What MSK just published about acupuncture and prostate cancer survivors
Two in three prostate cancer survivors wake up more than once a night to urinate.
Not occasionally. Most nights. For the rest of their lives.
It is called nocturia, and it is not a small thing. It fragments sleep. It corrodes quality of life. And it is independently linked to higher mortality in this population. The American Cancer Society's prostate cancer survivorship guidelines rate the evidence supporting current nocturia treatments at zero. The lowest rating possible. Desmopressin, alpha blockers, anti-muscarinics, surgical interventions. Zero. That is what these men are being offered.
Sit with that for a second.
In April, JAMA Oncology published a pilot randomized controlled trial out of Memorial Sloan Kettering's Integrative Medicine Service (major props to MSK for their work with cancer AND ACUPUNCTURE). The NOCTURNAL trial. Sixty prostate cancer survivors, mean age seventy two, randomized two to one to either ten weekly acupuncture treatments or a usual care waitlist control. Every participant came in with at least two nocturia episodes per night for the past month. Outcomes were measured with the International Prostate Symptom Score, the validated instrument for this work.

MATERIAL SHOWN:
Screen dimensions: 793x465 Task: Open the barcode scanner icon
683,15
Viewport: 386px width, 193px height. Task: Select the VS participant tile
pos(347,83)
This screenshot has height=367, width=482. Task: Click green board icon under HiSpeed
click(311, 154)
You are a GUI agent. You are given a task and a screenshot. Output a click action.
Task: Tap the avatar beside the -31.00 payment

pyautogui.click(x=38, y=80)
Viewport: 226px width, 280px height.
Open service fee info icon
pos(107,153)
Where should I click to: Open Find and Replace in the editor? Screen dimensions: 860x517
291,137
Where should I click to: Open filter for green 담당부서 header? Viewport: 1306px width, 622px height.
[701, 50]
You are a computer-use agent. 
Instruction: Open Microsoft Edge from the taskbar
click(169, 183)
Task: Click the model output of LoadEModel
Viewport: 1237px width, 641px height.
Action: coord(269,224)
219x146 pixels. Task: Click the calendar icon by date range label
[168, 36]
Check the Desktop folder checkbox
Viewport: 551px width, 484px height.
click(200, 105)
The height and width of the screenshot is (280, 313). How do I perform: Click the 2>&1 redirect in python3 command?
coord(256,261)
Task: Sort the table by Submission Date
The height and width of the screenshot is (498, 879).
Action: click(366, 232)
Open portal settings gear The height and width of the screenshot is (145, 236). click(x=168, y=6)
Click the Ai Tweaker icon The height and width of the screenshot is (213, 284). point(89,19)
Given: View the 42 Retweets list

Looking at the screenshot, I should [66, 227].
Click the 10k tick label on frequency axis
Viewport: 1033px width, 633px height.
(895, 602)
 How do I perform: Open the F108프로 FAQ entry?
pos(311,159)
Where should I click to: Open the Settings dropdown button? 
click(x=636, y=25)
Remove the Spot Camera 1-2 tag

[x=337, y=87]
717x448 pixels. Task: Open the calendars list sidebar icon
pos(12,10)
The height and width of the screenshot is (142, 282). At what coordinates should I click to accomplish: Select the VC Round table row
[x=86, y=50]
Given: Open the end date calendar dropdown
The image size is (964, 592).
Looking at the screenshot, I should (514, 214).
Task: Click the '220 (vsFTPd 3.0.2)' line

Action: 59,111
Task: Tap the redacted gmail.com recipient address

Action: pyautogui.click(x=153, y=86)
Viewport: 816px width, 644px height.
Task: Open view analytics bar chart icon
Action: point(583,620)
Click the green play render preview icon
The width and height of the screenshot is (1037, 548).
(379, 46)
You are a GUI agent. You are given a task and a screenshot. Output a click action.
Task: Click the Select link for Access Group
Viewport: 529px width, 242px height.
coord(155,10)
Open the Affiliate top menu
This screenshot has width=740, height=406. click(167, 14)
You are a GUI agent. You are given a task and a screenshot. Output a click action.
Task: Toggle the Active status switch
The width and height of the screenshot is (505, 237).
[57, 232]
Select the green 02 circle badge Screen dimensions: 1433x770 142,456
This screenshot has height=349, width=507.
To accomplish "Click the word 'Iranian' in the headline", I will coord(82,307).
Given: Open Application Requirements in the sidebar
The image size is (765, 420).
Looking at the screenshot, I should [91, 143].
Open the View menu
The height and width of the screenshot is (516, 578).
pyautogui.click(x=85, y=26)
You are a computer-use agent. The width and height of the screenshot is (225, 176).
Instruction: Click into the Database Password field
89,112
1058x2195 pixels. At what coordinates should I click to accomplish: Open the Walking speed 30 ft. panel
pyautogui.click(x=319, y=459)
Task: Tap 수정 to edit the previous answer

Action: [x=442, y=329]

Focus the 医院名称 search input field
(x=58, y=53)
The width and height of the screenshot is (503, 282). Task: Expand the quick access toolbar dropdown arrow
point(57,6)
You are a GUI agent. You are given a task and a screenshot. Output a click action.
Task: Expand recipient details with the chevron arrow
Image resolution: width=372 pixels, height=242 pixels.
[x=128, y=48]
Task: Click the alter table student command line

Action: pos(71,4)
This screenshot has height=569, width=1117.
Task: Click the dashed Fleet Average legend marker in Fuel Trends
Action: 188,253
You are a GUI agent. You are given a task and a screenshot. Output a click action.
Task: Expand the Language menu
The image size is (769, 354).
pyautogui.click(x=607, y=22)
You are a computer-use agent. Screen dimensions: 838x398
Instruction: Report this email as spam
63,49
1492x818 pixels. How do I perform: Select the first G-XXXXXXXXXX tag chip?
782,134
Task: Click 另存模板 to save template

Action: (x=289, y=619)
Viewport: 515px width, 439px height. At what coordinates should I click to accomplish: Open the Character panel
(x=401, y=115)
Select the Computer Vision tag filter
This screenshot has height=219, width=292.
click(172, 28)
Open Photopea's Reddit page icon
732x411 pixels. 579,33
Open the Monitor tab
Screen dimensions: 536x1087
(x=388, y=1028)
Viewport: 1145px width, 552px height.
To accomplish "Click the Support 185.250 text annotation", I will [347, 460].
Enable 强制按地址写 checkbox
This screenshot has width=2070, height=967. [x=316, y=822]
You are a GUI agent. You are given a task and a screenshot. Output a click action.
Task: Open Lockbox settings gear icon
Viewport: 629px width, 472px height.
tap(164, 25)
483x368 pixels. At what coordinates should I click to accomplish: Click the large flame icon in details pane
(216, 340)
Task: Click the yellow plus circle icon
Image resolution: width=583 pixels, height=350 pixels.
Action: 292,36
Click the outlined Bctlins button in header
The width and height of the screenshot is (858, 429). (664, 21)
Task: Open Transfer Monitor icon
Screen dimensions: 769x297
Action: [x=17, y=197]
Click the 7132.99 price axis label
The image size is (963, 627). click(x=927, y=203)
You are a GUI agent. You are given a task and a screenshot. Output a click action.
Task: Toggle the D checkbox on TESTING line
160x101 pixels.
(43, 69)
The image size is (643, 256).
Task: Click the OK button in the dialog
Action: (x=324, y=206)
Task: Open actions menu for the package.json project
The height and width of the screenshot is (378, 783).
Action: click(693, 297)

HOW TO COMPLETE THIS TASK: List every current nocturia treatment named in the piece on acupuncture for prostate cancer survivors. The material is separate from the piece on acupuncture for prostate cancer survivors.

OUTPUT FOR THIS EXERCISE: Desmopressin, alpha blockers, anti-muscarinics, surgical interventions